* [Directions for this task]:
The entries below contain a stretch that opens with the line containing "[ValueJet Becomes Official" and closes with the line containing "NPFL (177, 111)"; set down that stretch exactly, both ends included, and nothing else.

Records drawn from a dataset

┄┄┄┄┄┄┄┄┄┄

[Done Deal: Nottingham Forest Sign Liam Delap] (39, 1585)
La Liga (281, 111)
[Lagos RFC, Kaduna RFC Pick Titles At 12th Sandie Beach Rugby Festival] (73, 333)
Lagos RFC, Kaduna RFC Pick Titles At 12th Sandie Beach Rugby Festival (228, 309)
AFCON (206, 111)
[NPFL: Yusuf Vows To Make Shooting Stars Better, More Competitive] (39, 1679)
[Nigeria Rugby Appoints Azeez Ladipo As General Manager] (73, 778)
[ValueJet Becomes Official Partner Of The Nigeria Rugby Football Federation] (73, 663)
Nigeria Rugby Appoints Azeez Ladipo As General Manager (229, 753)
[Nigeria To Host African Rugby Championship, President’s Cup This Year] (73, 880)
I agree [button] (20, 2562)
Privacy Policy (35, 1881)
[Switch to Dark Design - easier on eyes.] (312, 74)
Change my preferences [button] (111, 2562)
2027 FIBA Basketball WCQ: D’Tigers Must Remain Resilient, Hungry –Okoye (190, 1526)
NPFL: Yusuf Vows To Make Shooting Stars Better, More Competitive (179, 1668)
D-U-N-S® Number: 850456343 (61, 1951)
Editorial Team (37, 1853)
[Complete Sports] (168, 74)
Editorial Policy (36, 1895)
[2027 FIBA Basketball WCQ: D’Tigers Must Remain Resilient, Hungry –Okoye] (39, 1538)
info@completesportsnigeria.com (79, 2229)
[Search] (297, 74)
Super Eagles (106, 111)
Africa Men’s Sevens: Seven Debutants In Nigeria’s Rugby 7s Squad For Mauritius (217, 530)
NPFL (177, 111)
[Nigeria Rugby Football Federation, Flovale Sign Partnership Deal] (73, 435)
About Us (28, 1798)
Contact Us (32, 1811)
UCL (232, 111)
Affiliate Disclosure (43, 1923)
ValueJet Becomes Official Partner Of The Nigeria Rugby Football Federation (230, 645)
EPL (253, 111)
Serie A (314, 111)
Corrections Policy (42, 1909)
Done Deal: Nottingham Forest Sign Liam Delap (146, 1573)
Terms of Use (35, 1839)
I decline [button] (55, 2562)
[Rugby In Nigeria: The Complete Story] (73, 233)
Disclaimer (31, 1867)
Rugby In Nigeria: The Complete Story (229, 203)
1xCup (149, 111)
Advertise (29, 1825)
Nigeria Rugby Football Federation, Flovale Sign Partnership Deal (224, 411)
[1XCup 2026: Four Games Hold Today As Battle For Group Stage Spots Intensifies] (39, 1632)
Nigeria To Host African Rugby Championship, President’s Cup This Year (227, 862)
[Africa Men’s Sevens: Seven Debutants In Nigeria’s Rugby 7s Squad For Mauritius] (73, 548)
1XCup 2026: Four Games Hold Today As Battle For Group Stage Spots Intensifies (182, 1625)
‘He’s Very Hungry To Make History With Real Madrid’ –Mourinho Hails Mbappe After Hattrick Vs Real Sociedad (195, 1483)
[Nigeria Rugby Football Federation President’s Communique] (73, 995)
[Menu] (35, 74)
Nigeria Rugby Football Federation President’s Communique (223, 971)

┄┄┄┄┄┄┄┄┄┄

* [Task result]:
[ValueJet Becomes Official Partner Of The Nigeria Rugby Football Federation] (73, 663)
Nigeria Rugby Appoints Azeez Ladipo As General Manager (229, 753)
[Nigeria To Host African Rugby Championship, President’s Cup This Year] (73, 880)
I agree [button] (20, 2562)
Privacy Policy (35, 1881)
[Switch to Dark Design - easier on eyes.] (312, 74)
Change my preferences [button] (111, 2562)
2027 FIBA Basketball WCQ: D’Tigers Must Remain Resilient, Hungry –Okoye (190, 1526)
NPFL: Yusuf Vows To Make Shooting Stars Better, More Competitive (179, 1668)
D-U-N-S® Number: 850456343 (61, 1951)
Editorial Team (37, 1853)
[Complete Sports] (168, 74)
Editorial Policy (36, 1895)
[2027 FIBA Basketball WCQ: D’Tigers Must Remain Resilient, Hungry –Okoye] (39, 1538)
info@completesportsnigeria.com (79, 2229)
[Search] (297, 74)
Super Eagles (106, 111)
Africa Men’s Sevens: Seven Debutants In Nigeria’s Rugby 7s Squad For Mauritius (217, 530)
NPFL (177, 111)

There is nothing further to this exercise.